Milhões de trabalhadores entram diariamente em espaços confinados como parte das suas funções profissionais. Muitos locais de trabalho contêm áreas consideradas “espaços confinados”, que não se destinam a ocupação contínua, mas são suficientemente amplas para que os trabalhadores possam entrar e realizar as tarefas necessárias. Durante paragens, revisões e interrupções, a frequência – e os riscos associados – da entrada em espaços confinados (CSE) aumentam significativamente. É essencial gerenciar os ambientes de trabalho em espaços confinados e mitigar os riscos associados, como visibilidade e comunicação limitadas, atmosferas perigosas e entrada/saída limitadas. Com o aumento do número de contratados no local para lidar com testes de gás, instalação de equipamentos de ventilação e monitoramento de espaços confinados, novos gargalos se formam.

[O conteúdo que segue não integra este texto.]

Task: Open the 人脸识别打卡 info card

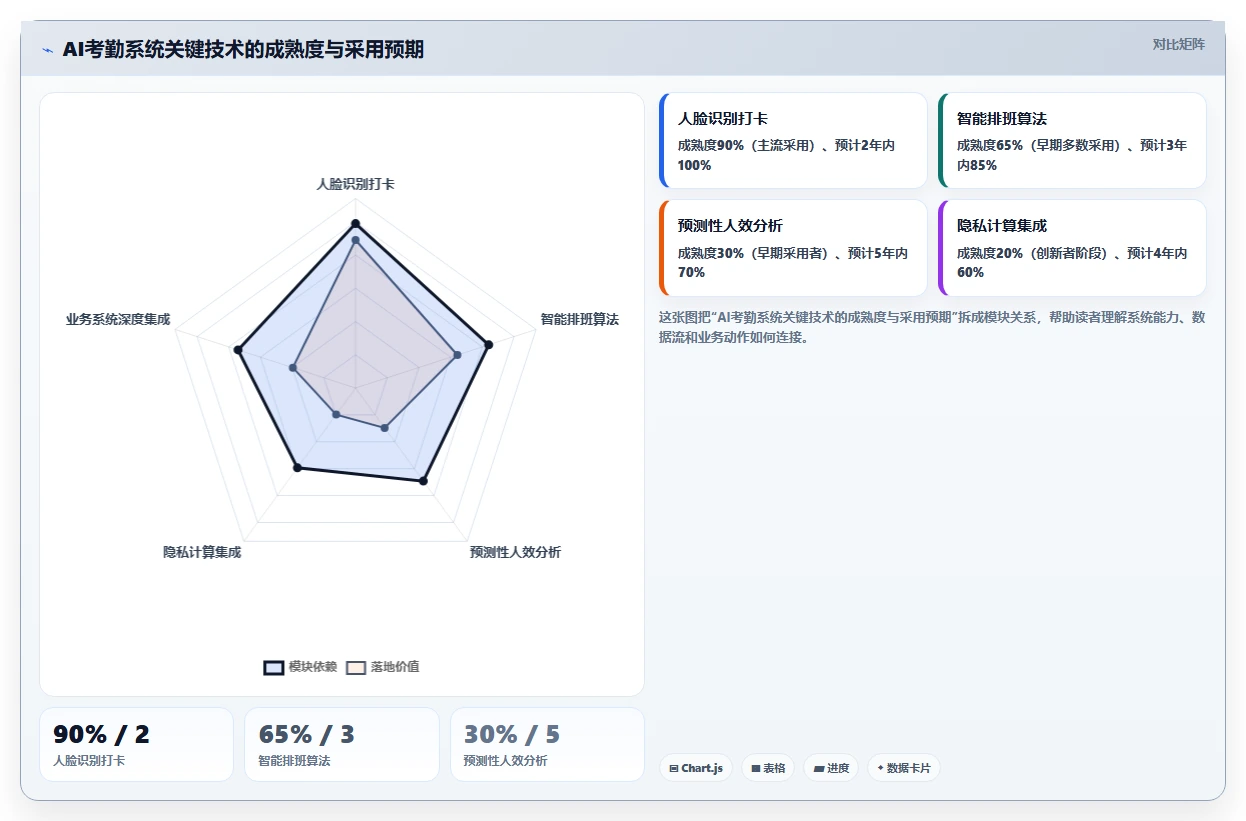Action: [x=793, y=140]
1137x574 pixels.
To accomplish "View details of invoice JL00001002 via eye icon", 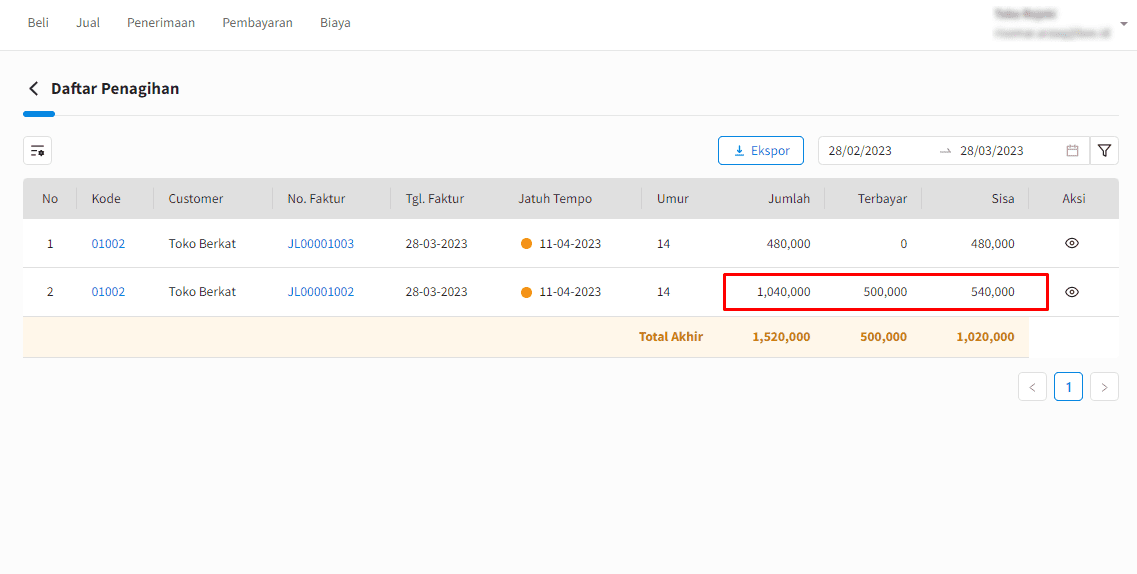I will click(x=1072, y=292).
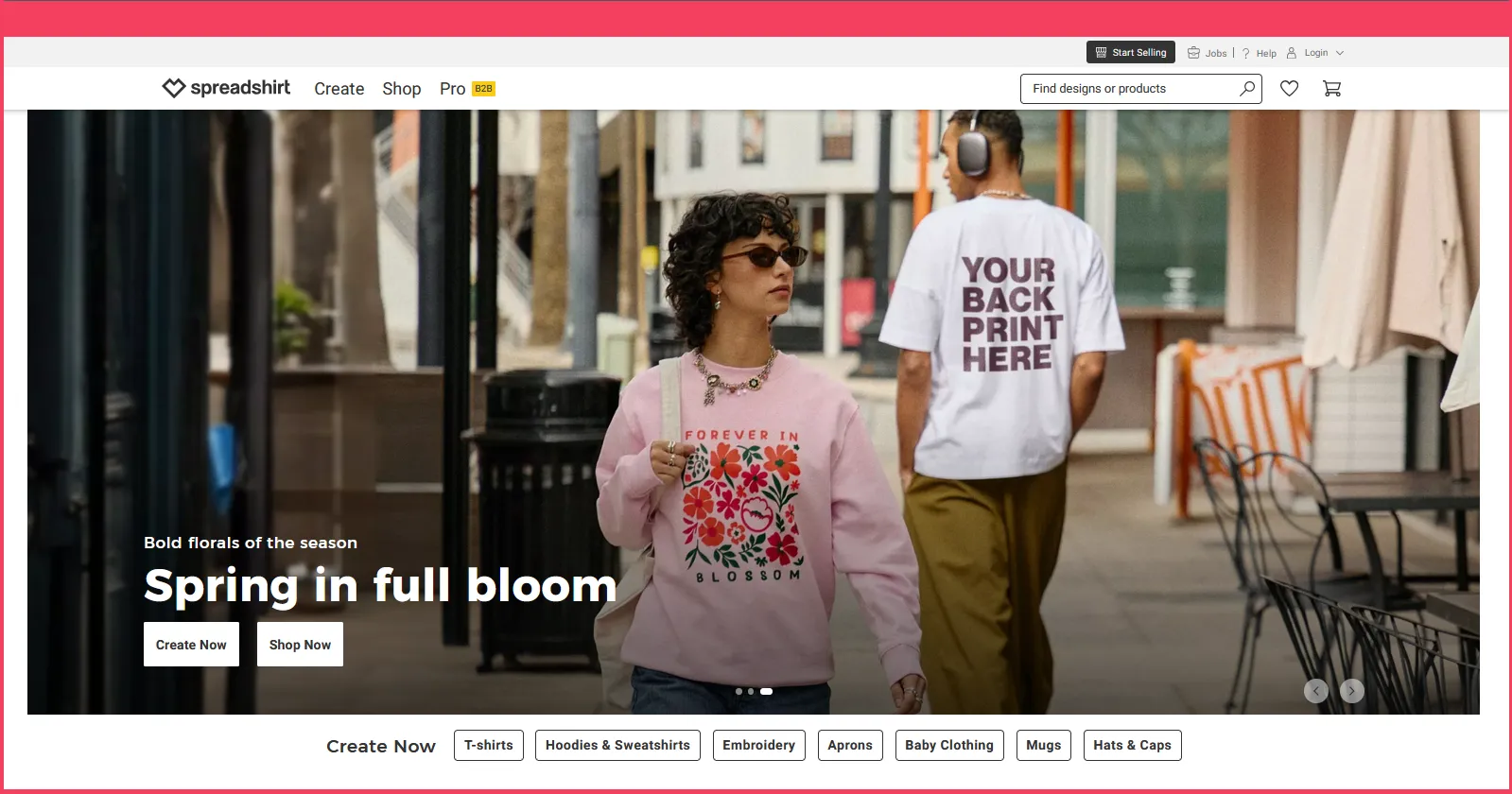Select the first carousel dot
This screenshot has height=794, width=1512.
point(739,692)
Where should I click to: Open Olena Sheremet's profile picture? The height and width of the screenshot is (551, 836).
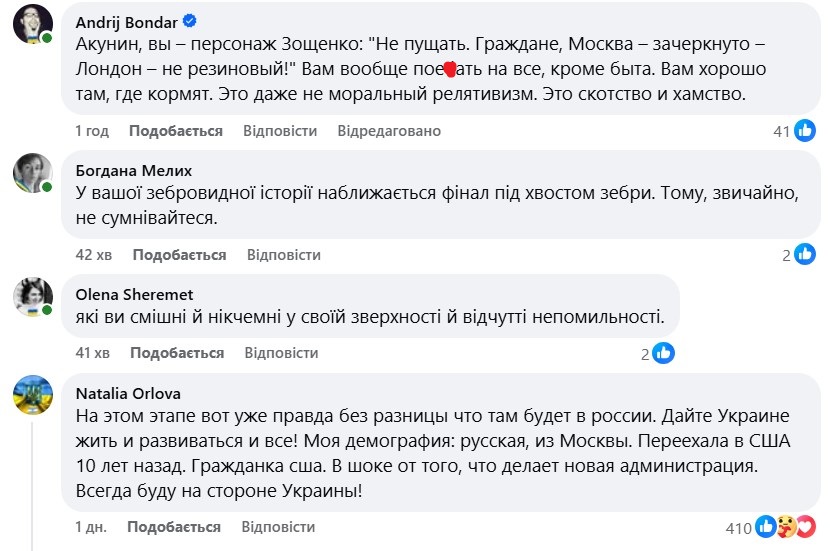(x=33, y=296)
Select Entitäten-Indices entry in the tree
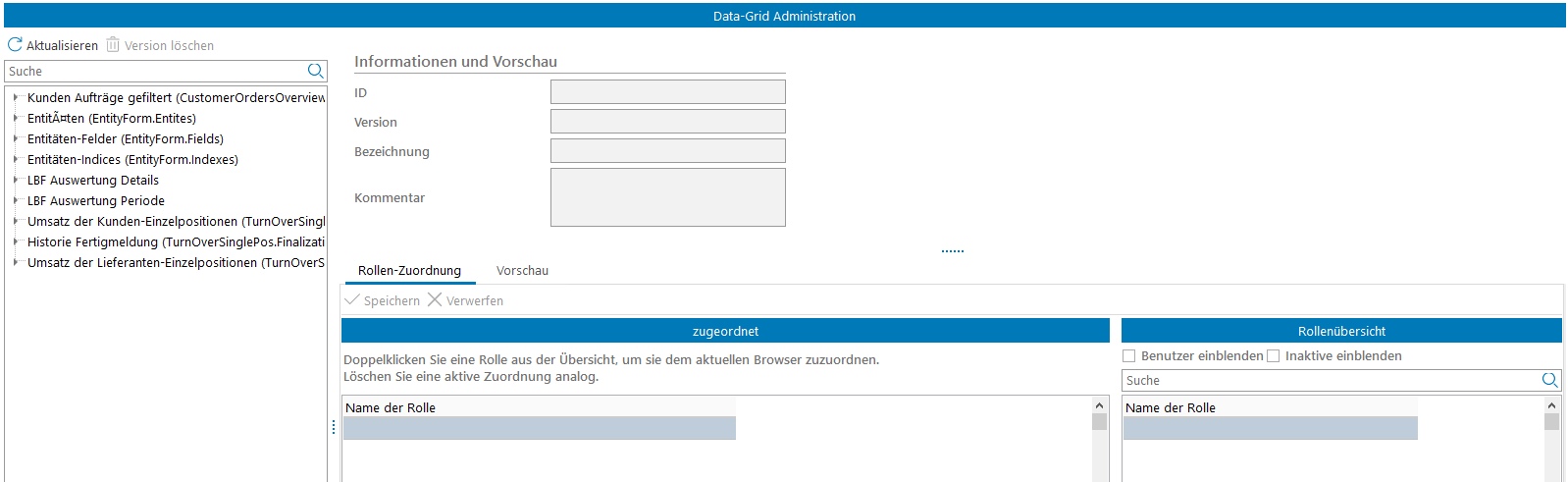The height and width of the screenshot is (482, 1568). point(132,160)
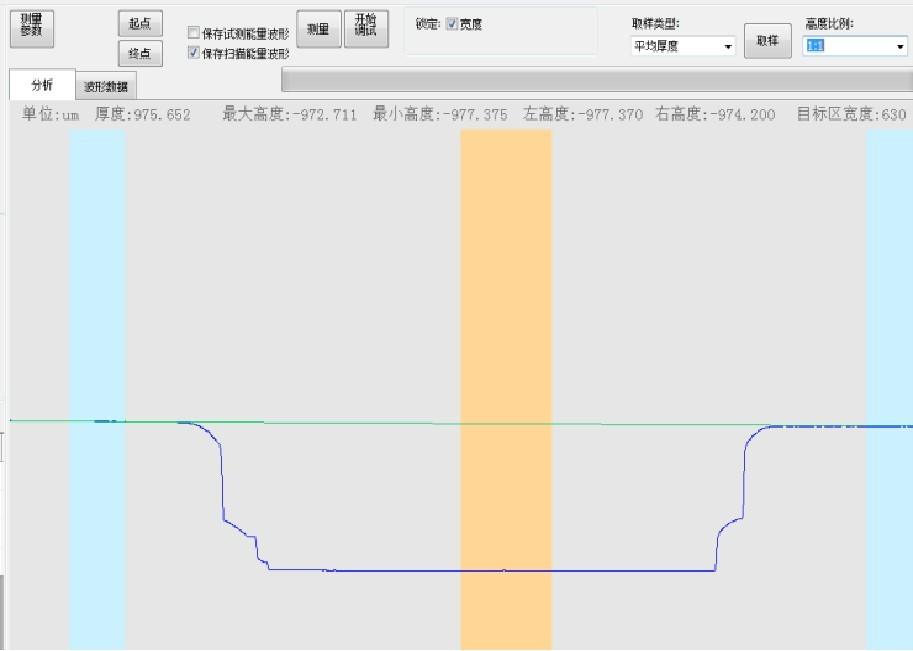Start measuring with the 测量 button

tap(318, 30)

De acordo com o Bureau of Labor Statistics (BLS), duas ou mais pessoas morrem todas as semanas nos Estados Unidos devido a lesões corporais sofridas em incidentes em espaços confinados. Estima-se que 60% das pessoas que morreram em espaços confinados o fizeram enquanto tentavam resgatar colegas de trabalho.
A maioria das indústrias ainda realiza o monitoramento de espaços confinados da maneira tradicional, que consiste em designar um atendente de segurança para monitorar cada entrada. Além de ser caro e ineficiente, isso limita a capacidade do atendente de monitorar tanto a atividade dos trabalhadores quanto a atmosfera dentro do espaço confinado. Com a crescente escassez de mão de obra, encontrar pessoas qualificadas para realizar esse trabalho de monitoramento é um desafio.